This lecture covers the classification and use of culture media for microbial growth, including types based on physical state, composition, and purpose, and discusses cultivation techniques for bacteria and viruses.

Sterile Collection & Media Basics

  • Sterile collection prevents contamination of samples by unwanted microorganisms on instruments.
  • Medium (plural: media) is any substance that supports microbial growth.

Physical State of Media

  • Liquid media allows cultivation of large amounts of microorganisms and can include indicators to detect metabolic changes (e.g., pH shifts).
  • Solid media (typically agar-based) provides a surface for microbial colony characterization and isolation.
  • Agar, a solidifying agent, is derived from algae; gelatin can also be used but may be degraded by some bacteria.
  • Semi-solid media is used mainly to study microorganism motility and growth patterns, not for bulk cultivation.

Applications & Examples of Media

  • Semi-solid media helps determine bacterial motility by observing spread from the inoculation point.
  • Triple Sugar Iron Agar (TSI) is a differential semi-solid medium used to identify bacterial species based on sugar fermentation, gas, and hydrogen sulfide production.
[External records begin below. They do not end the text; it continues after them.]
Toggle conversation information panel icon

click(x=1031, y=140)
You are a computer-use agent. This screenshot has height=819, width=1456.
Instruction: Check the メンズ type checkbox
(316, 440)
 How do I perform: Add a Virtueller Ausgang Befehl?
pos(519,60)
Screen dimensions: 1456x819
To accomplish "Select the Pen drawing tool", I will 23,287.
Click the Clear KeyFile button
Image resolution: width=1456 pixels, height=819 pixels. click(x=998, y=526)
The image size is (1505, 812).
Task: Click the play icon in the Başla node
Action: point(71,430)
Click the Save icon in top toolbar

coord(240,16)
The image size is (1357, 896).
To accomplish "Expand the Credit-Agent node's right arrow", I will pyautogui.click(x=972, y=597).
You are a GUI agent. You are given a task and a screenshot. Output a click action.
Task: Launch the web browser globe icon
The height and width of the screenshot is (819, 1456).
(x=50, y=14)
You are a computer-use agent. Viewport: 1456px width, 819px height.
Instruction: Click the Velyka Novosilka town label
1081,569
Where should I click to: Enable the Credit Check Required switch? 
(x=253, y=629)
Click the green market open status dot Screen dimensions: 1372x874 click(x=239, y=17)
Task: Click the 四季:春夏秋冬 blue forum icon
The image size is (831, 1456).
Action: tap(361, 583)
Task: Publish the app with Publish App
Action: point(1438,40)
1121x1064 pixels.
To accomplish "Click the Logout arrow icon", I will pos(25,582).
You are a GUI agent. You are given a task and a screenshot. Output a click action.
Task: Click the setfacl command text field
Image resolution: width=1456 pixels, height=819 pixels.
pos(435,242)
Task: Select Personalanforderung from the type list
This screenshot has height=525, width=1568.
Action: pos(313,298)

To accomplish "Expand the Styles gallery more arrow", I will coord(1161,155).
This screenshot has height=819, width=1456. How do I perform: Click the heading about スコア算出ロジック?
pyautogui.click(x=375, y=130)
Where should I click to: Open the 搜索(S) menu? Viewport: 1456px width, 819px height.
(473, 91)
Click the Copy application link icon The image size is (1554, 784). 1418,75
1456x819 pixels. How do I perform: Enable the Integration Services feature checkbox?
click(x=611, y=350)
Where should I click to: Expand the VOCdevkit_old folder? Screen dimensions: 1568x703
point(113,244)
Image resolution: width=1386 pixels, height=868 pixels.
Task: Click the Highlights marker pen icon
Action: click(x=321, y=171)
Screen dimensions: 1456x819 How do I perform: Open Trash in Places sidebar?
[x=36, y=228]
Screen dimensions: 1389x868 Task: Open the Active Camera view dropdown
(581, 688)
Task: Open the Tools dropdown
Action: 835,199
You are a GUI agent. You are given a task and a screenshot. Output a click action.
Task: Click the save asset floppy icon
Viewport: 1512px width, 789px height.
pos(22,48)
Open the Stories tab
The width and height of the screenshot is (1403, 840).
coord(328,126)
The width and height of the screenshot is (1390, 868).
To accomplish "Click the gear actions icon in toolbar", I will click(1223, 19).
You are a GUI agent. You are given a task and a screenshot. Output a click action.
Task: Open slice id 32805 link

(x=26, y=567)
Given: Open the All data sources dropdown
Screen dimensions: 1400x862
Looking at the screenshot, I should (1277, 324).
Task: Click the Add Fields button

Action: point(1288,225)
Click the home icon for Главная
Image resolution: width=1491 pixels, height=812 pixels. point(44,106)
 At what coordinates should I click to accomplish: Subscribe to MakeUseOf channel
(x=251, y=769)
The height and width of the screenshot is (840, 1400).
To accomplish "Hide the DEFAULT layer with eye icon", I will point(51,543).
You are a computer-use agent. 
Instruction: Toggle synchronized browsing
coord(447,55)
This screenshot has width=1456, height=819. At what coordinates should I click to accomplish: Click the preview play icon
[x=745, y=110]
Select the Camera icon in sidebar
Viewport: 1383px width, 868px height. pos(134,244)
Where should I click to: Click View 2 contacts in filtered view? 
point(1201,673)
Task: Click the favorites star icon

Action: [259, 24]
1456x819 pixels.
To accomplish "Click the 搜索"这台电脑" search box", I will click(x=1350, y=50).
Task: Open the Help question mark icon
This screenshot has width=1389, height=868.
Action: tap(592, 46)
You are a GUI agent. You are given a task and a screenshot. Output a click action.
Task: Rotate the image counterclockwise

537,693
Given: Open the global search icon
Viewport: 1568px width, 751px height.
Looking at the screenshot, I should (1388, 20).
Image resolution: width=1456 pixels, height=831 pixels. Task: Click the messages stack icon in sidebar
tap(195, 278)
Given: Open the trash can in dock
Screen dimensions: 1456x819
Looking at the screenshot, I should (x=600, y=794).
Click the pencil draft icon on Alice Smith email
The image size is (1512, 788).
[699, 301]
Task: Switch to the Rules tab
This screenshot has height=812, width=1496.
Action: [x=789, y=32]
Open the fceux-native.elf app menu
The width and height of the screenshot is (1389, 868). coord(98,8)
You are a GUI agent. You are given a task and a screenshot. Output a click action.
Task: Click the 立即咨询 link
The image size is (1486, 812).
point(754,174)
Classification by Composition

  • Complex media is made from undefined mixtures like peptone, yeast extract, or brain/heart infusions; used for cultivating diverse microorganisms.
  • Synthetic (defined) media has a known, precise chemical composition, useful for controlled studies.

Classification by Purpose

  • General purpose media supports growth of many microbes (example: tryptic soy agar).
  • Enriched media contains additional nutrients for fastidious organisms (example: blood or chocolate agar).
  • Selective media inhibits some microbes while allowing others to grow (example: mannitol salt agar for Staphylococci, EMB for inhibiting Gram-positives).
  • Differential media distinguishes organisms based on appearance or metabolic activity (example: blood agar for hemolysis, MacConkey agar for lactose fermentation).
  • Some media are both selective and differential (example: MacConkey agar).

Types of Cultures

  • Pure culture contains a single microbial species.
  • Mixed culture contains multiple known species.
  • Contaminated culture contains unwanted microbes.

Virus Cultivation

  • Viruses are obligate intracellular parasites and require living cells for growth.
  • Early virus cultivation used animals; now, viruses are grown using cell culture techniques (cells in flasks with growth medium), greatly advancing virology.

Key Terms & Definitions

  • Medium (media) — Substance used to grow microorganisms.
  • Agar — Gel-like substance used to solidify culture media, derived from algae.
  • Complex media — Media with an undefined composition, often from animal or yeast extracts.
  • Synthetic (defined) media — Media with precisely known chemical components.
  • Selective media — Media that suppresses unwanted microbes and favors desired ones.
  • Differential media — Media enabling distinction between microbial species based on their biochemical properties.
  • Fastidious organism — Microbe requiring specific nutrients/growth factors not found in general media.
  • Cell culture — Growth of cells in a controlled artificial environment, used for virus cultivation.

Action Items / Next Steps

  • Review lab video on triple sugar iron agar and hydrogen sulfide production (Lab #10, "Entry Tube").
  • Prepare for lab #4: practice streak plating to produce pure cultures.
  • Read about selective and differential media in your textbook.